I think you are over-reading Oliver Leaman's point. He was contrasting philosophers to historians, pointing out that the latter can rely on a wealth of facts while the former cannot. So I believe he was referring to empirical facts ascertainable by observation, such as facts about bullets and bodies found underground beneath a Civil War battlefield. Such empirical facts constrain disagreement among historians (preventing historians from arguing that the battle was fought with swords and spears, for example). No such empirical facts constrain disagreements among philosophers - or so Leaman may plausibly be taken to have opined.

This claim is less sweeping and fully compatible with your suggestions that there are truths in philosophy. This suggestion seems right to me. Some philosophical arguments are sound, others unsound. Some philosophical positions are coherent, others incoherent. Some philosophical objections are decisive, others fail. It would be quite natural to say that such truths express facts: the fact that philosophical argument X is sound, the fact that philosophical position Y is incoherent, the fact that philosophical objection Z is decisive. But these were just not the kind of facts Leaman had in mind.
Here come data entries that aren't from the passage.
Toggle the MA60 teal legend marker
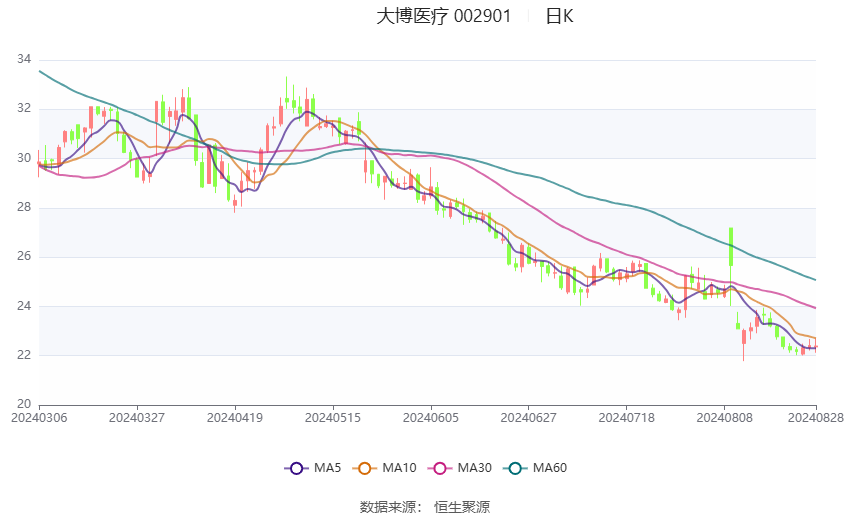tap(515, 468)
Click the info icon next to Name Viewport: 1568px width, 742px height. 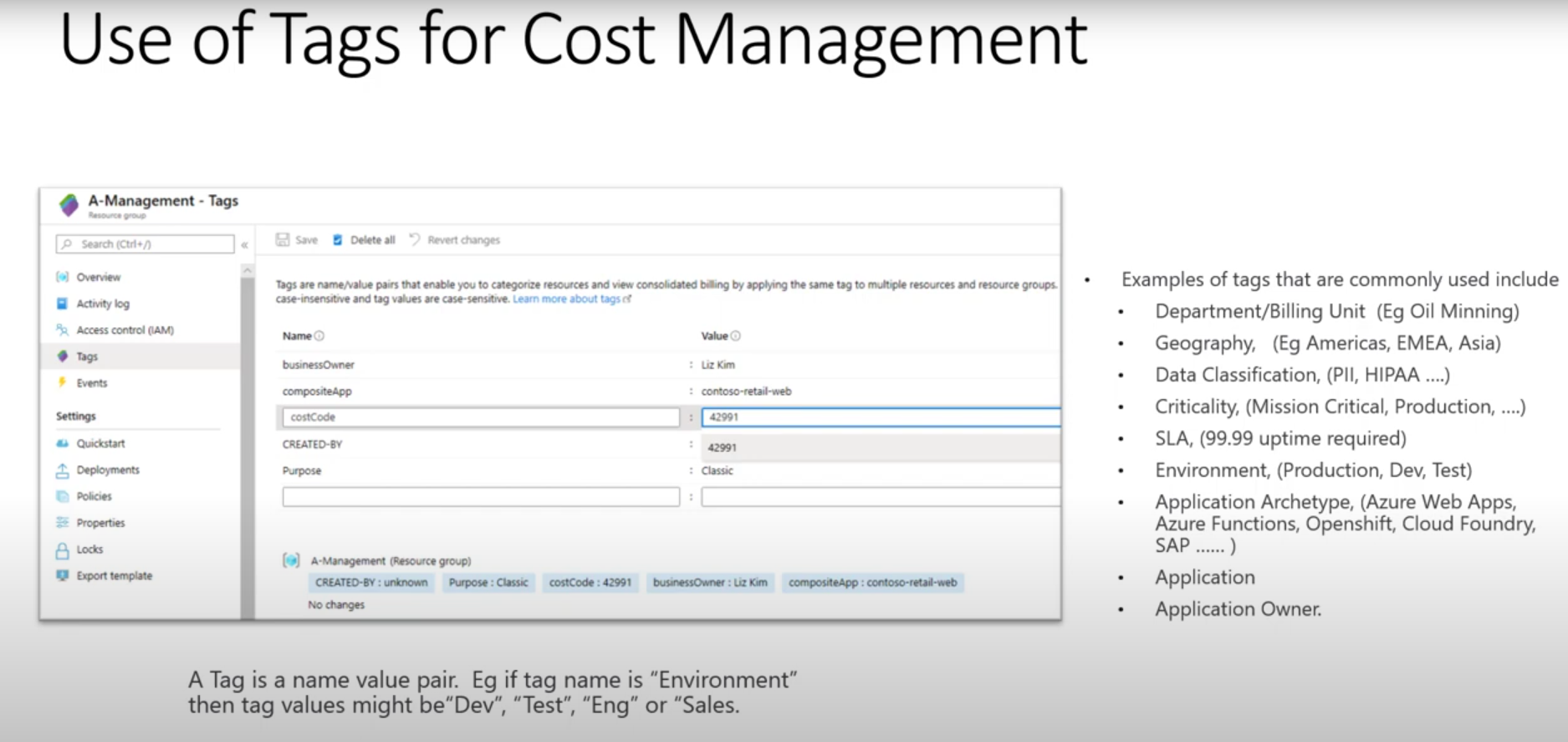click(x=319, y=336)
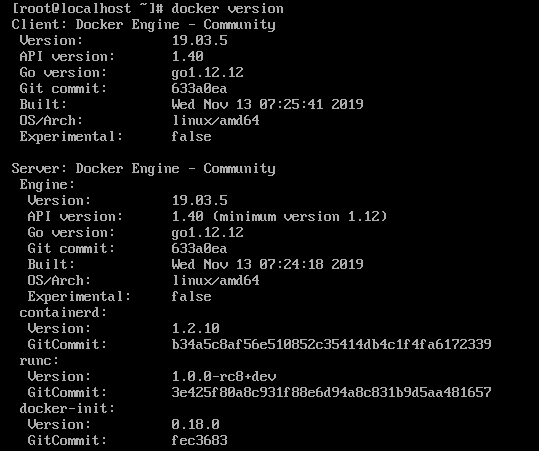This screenshot has width=539, height=451.
Task: Click the 'docker version' command text
Action: tap(227, 9)
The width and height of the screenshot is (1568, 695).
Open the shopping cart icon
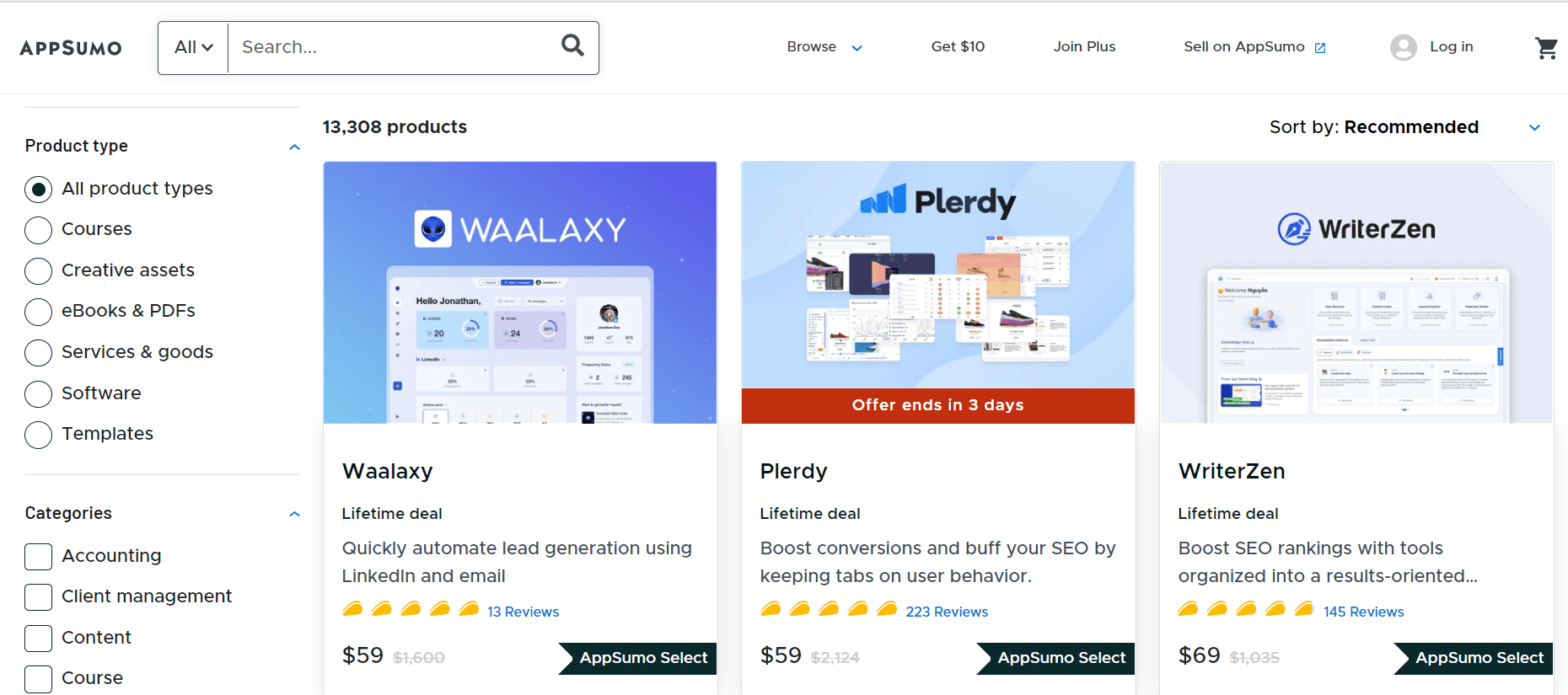(x=1546, y=48)
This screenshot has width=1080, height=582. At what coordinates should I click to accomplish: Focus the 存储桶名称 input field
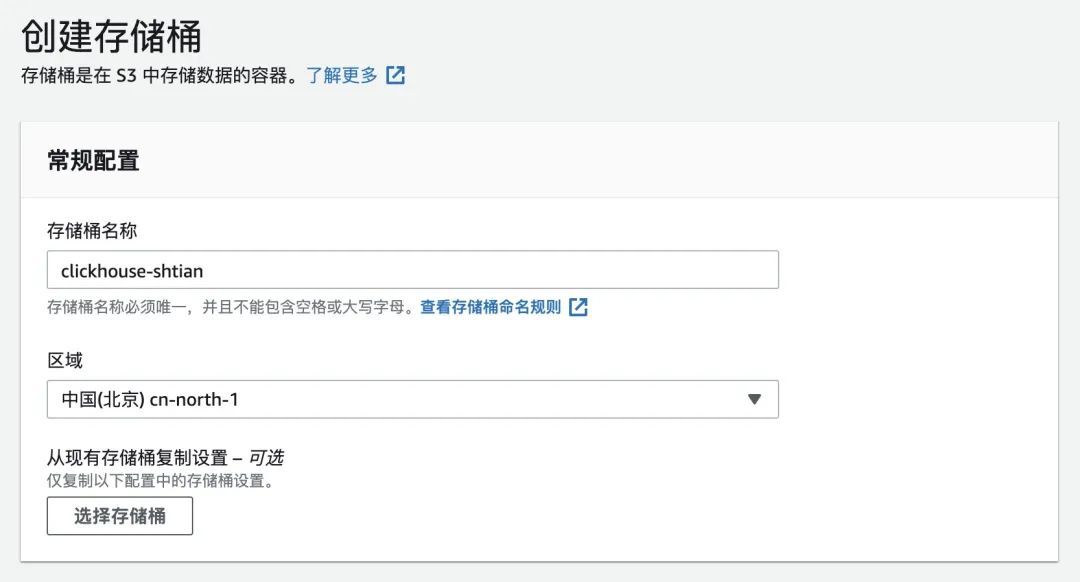[412, 270]
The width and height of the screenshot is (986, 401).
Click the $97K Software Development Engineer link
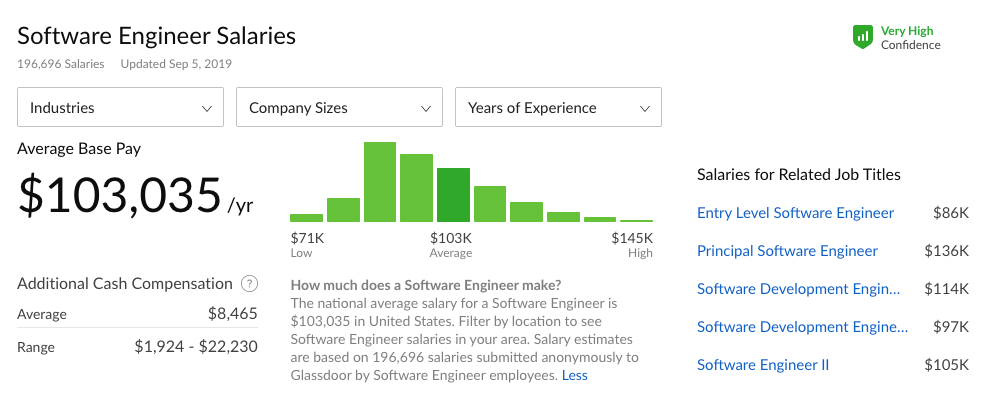[802, 327]
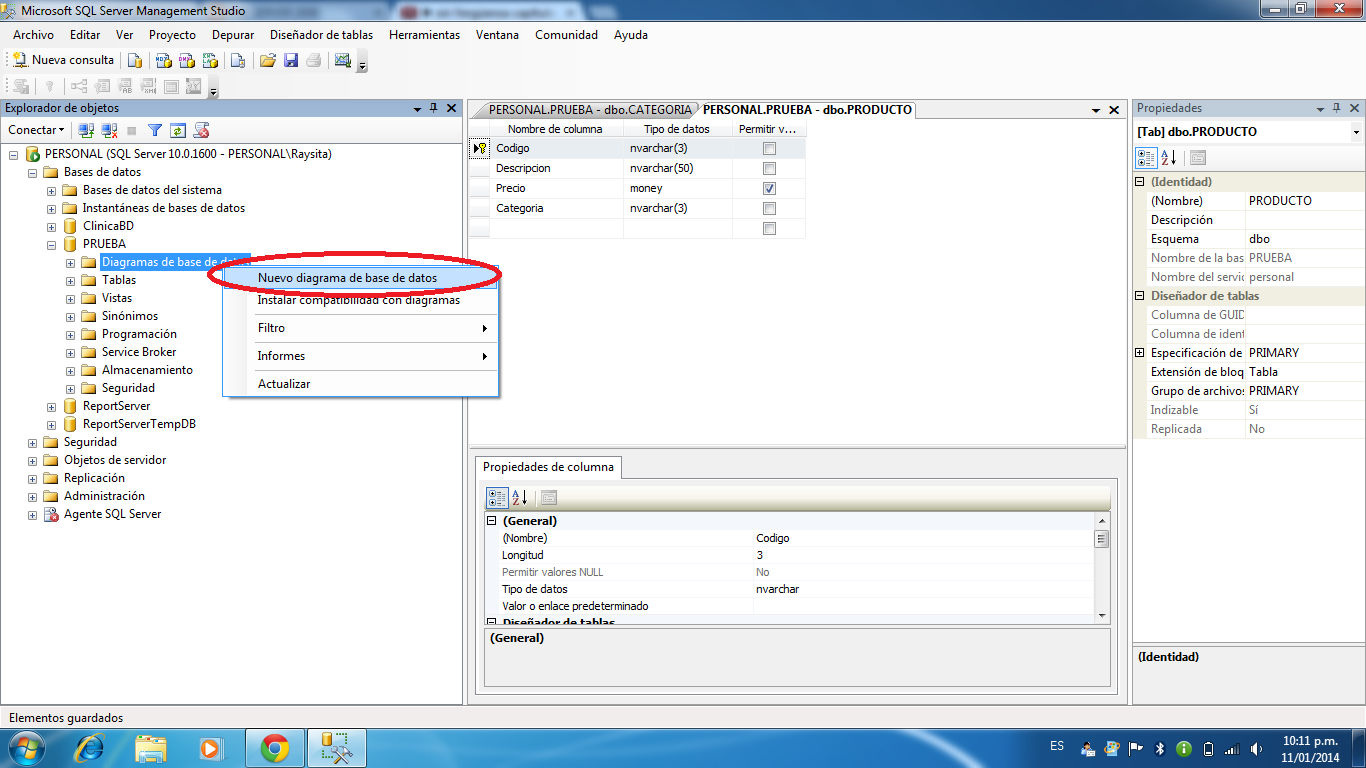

Is Leaman right to claim that there are no narrowly empirical facts in philosophy? I find even this more limited claim highly doubtful. It has been disputed in many areas of philosophy. An excellent example is W.V.O. Quine's seminal account of epistemology as continuous with empirical inquiries about mental processes like thought and perception - "epistemology naturalized." Quine's account has been influential also in the philosophy of science. Another example is ordinary language philosophy, which centrally draws on facts about ordinary language. Relatedly, Wittgenstein's later work depicts philosophical problems as arising from problematic uses of language and seeks to resolve such problems by paying close attention to how we actually use crucial words and expressions in our "language games." Further, in moral philosophy there is Rawls's view that principles of justice are formulated on the presupposition of, and in this sense depend upon, certain empirical facts - such as the "circumstances of justice" and various facts about human beings and their dispositions. To be sure, all these views have had their critics. For example, I have been involved in an exciting debate with the late Jerry Cohen who felt obliged to "rescue justice" from Rawls's understanding of it as fact-dependent. So I would not want to claim that there is as yet a settled agreement in any area of philosophy that empirical facts play a fundamental role there (as opposed to a role confined to the mere application of fact-independent philosophical methods and principles). But if empirical facts play such a fundamental role in just one area of philosophy, then Leaman's casual claim is incorrect.